She’d go on Monday, on her way home from school. And as long as she was going back, she’d pick up a pet carrier, and a rubber bone. Much as she hated giving him any more business, they would make life considerably easier.

—————

Saturdays were always good, she didn’t know why. Maybe the supermarket did a special clear-out on Saturdays. She lifted the lid of the Dumpster and waved the smell away with her hand as she ran her eye quickly over the tumble of boxes and packets and bags inside. She pulled out a tray of dates, a few cartons of yogurt, sandwiches wrapped in plastic, a packet of cheese slices, and a box of jellies. There were trays of kiwi fruit but she couldn’t reach them, and some tomatoes but they had furry stuff growing on them.

“Is there crisps?”

“No,” she said, “no crisps.” He’d live on crisps if she let him.

She stuffed most of the food into the plastic bag she’d used so much the writing had all come off the front of it. She opened the tray of dates and handed one to Barry. “Try this, it’s nice.”

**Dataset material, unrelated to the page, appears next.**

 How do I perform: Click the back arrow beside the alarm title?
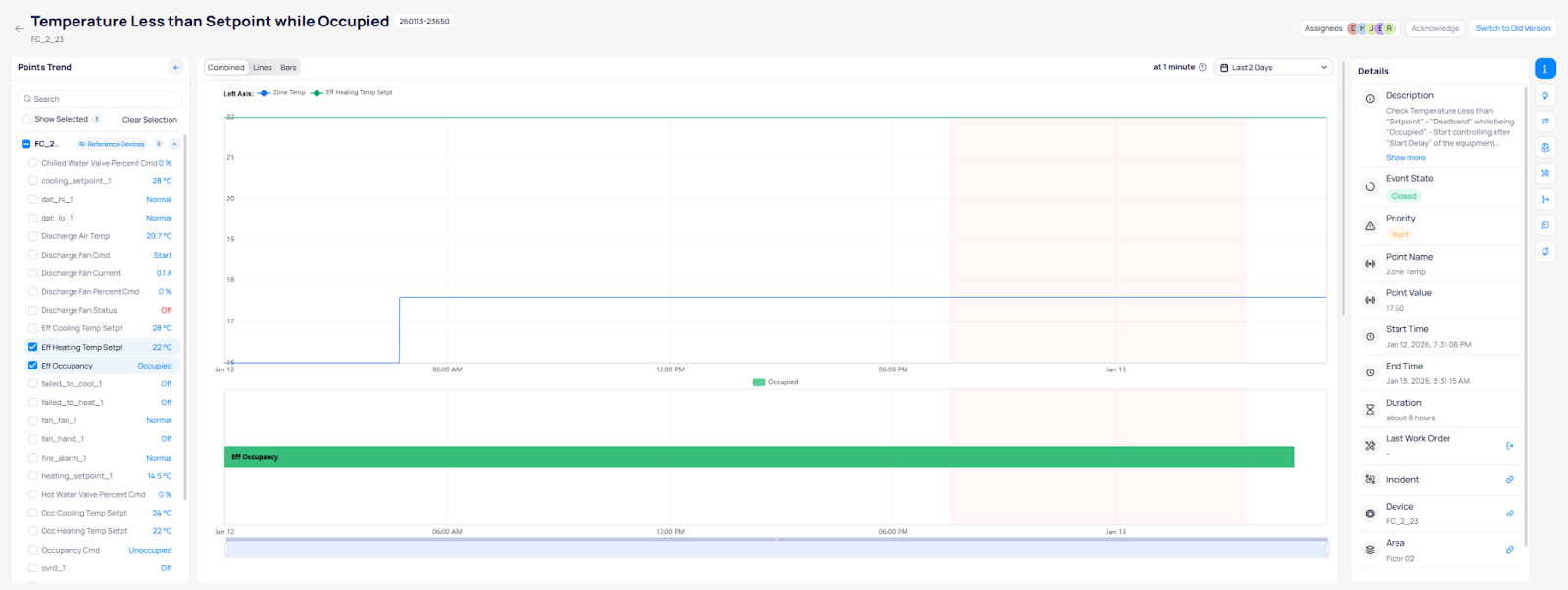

They had no way of cooking, so the only hot food he got was if they went to a chip shop. She didn’t know what they’d do when the weather got colder and he was eating mostly cold food. And would they even survive a frosty night in that shed? She was scared all the time of being in charge of Barry with nobody to ask when she didn’t know something.

She tried to give him different food to eat so he’d have a mix of good and bad. She remembered the dinners Granny used to cook for them, bacon and cabbage with white sauce, stews full of different vegetables, roast chicken sometimes on Sundays, although everyone fought over the legs.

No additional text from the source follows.